▸ **EXCERPT TO READ**:

┌────────

I can easily remember the moment when I first realized that Kraków, the city where I’ve lived ever since I was born, was ruthlessly poisoning me. That moment was around seven years ago, when I first read about the creeping pollution in my home town. Before the anti-pollution activists first arrived on the foggy horizon, did no one really know about the air pollution in Kraków? Why didn’t anyone talk about it? Did we treat air pollution as a regular meteorological phenomenon that didn’t merit any special attention, just like, say, hailstones? I don’t know. It’s hard to understand, let alone explain. Perhaps smog did exist back then, but a social awareness of smog didn’t exist until 2012. To use a well-worn, yet accurate analogy, back then we were all Monsieur Jourdain, who realized he had been “speaking prose while knowing nothing of it”. We realized we had all been breathing death.

└────────

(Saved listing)
┌────────

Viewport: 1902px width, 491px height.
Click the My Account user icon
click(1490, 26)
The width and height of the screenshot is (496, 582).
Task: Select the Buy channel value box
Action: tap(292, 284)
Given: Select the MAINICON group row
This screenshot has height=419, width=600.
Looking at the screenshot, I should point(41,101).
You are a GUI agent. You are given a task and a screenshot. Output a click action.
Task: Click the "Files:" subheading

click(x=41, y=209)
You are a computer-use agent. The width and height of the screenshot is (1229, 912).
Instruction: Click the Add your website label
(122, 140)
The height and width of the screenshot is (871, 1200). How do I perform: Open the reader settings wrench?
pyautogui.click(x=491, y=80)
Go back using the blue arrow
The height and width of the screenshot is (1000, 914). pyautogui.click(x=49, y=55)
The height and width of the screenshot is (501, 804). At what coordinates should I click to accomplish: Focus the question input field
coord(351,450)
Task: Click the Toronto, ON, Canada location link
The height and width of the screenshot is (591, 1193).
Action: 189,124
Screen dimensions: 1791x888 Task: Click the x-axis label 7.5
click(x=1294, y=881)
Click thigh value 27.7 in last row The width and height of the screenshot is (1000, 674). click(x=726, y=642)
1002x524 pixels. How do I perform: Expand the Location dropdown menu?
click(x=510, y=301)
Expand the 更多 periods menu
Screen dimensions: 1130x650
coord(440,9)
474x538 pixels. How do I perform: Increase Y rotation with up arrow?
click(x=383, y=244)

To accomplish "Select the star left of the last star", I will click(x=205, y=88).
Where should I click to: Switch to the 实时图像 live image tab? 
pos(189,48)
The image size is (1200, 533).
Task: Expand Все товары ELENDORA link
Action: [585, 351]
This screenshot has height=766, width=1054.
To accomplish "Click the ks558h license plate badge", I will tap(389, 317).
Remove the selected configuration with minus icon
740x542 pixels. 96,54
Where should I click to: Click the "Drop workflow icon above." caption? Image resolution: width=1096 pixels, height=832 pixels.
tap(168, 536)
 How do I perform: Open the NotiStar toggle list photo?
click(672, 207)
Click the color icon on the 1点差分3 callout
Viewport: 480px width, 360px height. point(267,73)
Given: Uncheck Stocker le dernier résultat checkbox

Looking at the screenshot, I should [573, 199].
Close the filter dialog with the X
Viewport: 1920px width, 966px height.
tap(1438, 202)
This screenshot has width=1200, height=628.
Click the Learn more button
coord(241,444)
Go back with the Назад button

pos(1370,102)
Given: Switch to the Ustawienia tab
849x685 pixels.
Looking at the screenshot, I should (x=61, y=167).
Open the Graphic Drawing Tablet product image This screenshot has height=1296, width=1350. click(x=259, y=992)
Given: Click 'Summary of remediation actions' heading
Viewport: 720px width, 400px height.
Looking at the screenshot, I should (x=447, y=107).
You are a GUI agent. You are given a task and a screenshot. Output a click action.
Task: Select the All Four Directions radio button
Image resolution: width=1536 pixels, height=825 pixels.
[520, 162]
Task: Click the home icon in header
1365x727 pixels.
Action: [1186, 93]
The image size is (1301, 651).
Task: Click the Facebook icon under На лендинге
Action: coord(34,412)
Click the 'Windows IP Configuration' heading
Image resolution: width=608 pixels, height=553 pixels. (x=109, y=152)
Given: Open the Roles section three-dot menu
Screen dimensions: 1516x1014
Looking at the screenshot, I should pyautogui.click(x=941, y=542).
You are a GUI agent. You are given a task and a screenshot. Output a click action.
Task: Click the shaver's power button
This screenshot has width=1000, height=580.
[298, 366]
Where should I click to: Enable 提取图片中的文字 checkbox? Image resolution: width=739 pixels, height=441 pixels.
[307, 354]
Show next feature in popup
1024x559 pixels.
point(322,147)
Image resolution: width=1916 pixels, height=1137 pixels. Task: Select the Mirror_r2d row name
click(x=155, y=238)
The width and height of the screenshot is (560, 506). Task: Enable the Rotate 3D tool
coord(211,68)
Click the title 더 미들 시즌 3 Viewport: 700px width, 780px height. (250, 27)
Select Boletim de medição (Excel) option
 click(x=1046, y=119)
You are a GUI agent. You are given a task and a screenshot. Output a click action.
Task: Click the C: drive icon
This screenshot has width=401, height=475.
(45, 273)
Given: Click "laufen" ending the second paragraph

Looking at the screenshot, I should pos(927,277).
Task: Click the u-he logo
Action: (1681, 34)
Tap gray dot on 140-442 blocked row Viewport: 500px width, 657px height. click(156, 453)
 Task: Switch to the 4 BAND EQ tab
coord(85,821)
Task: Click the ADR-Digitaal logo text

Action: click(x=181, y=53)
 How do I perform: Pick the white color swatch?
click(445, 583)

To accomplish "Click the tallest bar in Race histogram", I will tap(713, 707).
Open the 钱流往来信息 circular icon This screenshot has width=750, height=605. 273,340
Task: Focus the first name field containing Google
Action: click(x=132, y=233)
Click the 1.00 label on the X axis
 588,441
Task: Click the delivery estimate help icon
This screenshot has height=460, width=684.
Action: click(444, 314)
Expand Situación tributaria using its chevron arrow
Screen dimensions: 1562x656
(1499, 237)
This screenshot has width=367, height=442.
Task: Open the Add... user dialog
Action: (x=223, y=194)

└────────

In the piece about air pollution in Kraków, how long ago did the writer first read about the creeping pollution in the city? You won't need the listing for this.

▸ **SOLUTION TO THIS TASK**: Around seven years ago.